California Green Chemistry Regulation to Be Effective October 1, 2013
The State of California has posted the Effective Date of its Safer Consumer Product Regulation as October 1, 2013, and has also posted the final version of the regulation. Currently, it is requesting comments on new provisions of the regulation. The new sections eligible for comment are limited to Section 69501.3, which requires submissions to be in English and in acceptable electronic format, and Section 69501.3, regarding the state's handling of information designated as trade secret by submitters. Specifically, with respect to information marked trade secret, the new text in Section 69509.1 states that in the event that the state (i.e., California's Department of Toxic Substances Control (DTSC) disagrees with a submitters claim of trade secret protection from public disclosure, the state must give the submitting party 30 days’ notice of such determination.

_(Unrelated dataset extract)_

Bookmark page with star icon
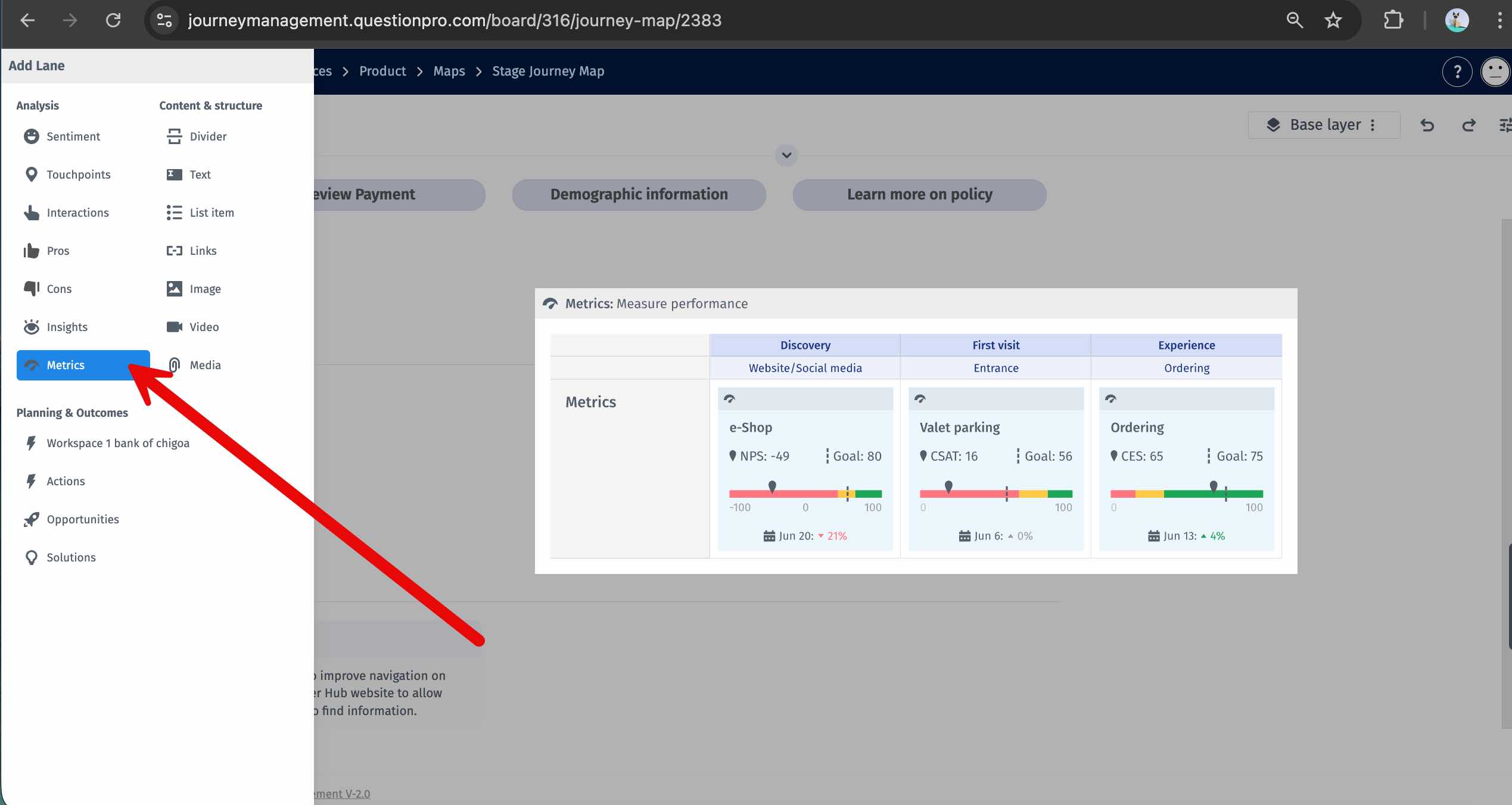The height and width of the screenshot is (805, 1512). pyautogui.click(x=1333, y=20)
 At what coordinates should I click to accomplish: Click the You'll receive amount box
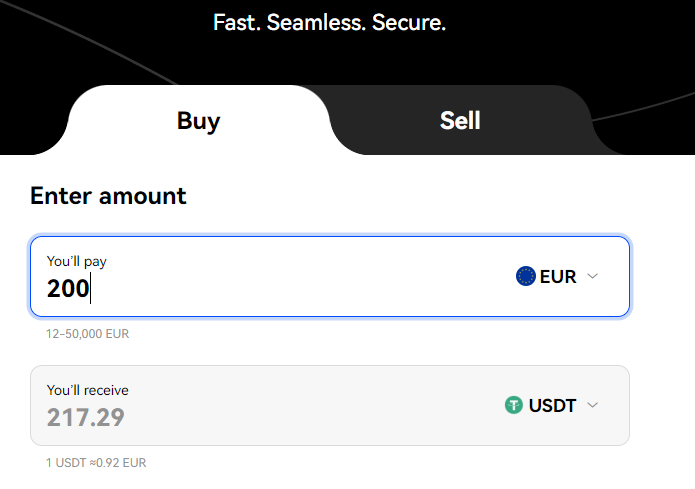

During that 30 day period, the submitter may seek judicial review to obtain a preliminary injunction and/or a declaratory judgment. Comments on these new sections are due by September 9, 2013. The revised text and the 15-day public notice with reasons for the changes and instructions on how to comment are available at http://www.dtsc.ca.gov/SCPRegulations.cfm.
Within 30 days after the effective date of the regulation, the Candidate Chemicals List will be posted on the DTSC website. The initial Priority Product List, specifying product-chemical combinations, will be released for review and comment within 180 days after the effective date of the regulation. The unlucky manufacturers of priority products containing chemicals of concern in California will not only face a reporting obligation, but an obligation to prepare an alternatives analysis. The vast majority of reports to date in states, like Washington, with green chemistry laws, demonstrate that most reports involve contaminant levels. That will pose yet heavier burdens in creating analyses of “alternatives.”